Re: Coming soon to Virgin TV 2014
 
Quote:

Originally Posted by 1andrew1 (Post 35677888)
Presumably the whole benefit of Bid TV and Price-Drop TV is their TV presence so most of its customers wouldn't see the website?

Purchasing isn't done on the TV, it's done by phone or online. Customers choosing to pay online would obviously see the website.

Quote:

A new company could certainly buy some assets from the receivers including stock, brand name, web domain etc. However, the receiver has to sell to the highest bidder so there is a risk that someone else could come along and buy them. Furthermore, some contracts would simply end when the original company ended, certainly the Freview EPG numbers would almost certainly be lost and the company would have to use lower ones down the EPG assuming it was able to secure capacity. Hence its preference for a more stable CVA.
A CVA is anything but stable. A company operating under a CVA generally has to pay for everything up front. Banks and suppliers would be foolish to take the risk of extending credit to a company with known liquidity problems. Assuming that the new investors are willing to put large amounts of cash upfront, that may not be a problem. As far as contracts are concerned, a good contract would have a clause making the agreement voidable if the company goes into administration or enters into an arrangement.

WillPS 05-03-2014 01:19

Re: Coming soon to Virgin TV 2014
 
I think the CVA proposal is a token gesture to pave the way for Administration. It could even end up being a 'pre-pack' Administration, where the sale of core assets are actually arranged in advance of the company going in to Administration. This happened in the case of La Senza, and meant that they didn't actually trade in administration at all.

jj20x 05-03-2014 03:33

Re: Coming soon to Virgin TV 2014
 
Quote:

Originally Posted by WillPS (Post 35677916)
I think the CVA proposal is a token gesture to pave the way for Administration. It could even end up being a 'pre-pack' Administration, where the sale of core assets are actually arranged in advance of the company going in to Administration. This happened in the case of La Senza, and meant that they didn't actually trade in administration at all.

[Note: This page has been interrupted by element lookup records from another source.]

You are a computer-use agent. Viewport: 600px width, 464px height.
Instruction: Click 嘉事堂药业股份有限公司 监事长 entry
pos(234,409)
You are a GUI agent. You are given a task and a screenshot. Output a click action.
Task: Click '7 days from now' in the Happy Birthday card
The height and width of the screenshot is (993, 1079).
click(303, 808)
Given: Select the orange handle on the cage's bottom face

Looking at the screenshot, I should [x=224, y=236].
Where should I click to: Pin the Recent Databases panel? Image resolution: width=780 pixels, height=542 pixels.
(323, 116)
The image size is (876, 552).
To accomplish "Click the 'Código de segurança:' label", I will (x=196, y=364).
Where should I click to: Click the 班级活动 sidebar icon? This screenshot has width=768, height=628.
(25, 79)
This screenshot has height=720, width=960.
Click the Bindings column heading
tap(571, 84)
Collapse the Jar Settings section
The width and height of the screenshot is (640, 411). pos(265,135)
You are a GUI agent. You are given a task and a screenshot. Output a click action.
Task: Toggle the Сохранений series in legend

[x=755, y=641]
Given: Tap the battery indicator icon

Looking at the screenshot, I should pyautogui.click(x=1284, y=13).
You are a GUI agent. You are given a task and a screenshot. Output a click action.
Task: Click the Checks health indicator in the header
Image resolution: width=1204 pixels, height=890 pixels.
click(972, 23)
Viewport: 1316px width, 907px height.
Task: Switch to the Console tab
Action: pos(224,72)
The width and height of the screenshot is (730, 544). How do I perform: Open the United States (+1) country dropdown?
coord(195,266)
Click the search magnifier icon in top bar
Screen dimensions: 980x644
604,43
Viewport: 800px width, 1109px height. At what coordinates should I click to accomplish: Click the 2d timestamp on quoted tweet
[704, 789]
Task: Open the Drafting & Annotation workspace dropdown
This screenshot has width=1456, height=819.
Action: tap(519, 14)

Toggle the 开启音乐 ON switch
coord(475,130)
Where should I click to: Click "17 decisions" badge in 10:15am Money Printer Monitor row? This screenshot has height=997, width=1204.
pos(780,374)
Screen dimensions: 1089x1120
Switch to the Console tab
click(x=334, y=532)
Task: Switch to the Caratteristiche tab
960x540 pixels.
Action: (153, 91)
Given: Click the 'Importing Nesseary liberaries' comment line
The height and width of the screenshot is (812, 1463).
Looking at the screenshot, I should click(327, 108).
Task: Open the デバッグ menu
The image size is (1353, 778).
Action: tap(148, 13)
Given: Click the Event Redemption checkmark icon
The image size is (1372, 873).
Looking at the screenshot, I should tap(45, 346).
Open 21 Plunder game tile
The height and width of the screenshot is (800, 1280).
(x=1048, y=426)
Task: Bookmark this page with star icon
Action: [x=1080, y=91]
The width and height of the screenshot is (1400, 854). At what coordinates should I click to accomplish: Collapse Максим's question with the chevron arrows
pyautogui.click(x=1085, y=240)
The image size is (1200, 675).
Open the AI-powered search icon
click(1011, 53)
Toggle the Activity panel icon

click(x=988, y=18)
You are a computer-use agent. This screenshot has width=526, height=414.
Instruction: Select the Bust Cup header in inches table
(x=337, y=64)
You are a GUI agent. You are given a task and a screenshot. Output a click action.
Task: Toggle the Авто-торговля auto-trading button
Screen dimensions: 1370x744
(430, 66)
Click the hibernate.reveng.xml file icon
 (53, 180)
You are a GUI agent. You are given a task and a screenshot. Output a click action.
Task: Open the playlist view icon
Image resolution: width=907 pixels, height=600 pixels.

Not a very good gesture as going into a CVA requires an up front payment to the insolvency practitioner, which could otherwise be paid to the creditors.

vincerooney 05-03-2014 09:40

Re: Coming soon to Virgin TV 2014
 
Morning all still seems all quiet on the Virgin Media front... perhaps spring will "spring" some surprises.

Anypermitedroute 05-03-2014 10:08

Re: Coming soon to Virgin TV 2014
 
morning Vince, feels like 2012 albeit with a few less channels outstanding

WillPS 05-03-2014 10:55

Re: Coming soon to Virgin TV 2014
 
Quote:

Originally Posted by jj20x (Post 35677921)
Not a very good gesture as going into a CVA requires an up front payment to the insolvency practitioner, which could otherwise be paid to the creditors.

Well it hardly seems to have been crafted with plausibility in mind.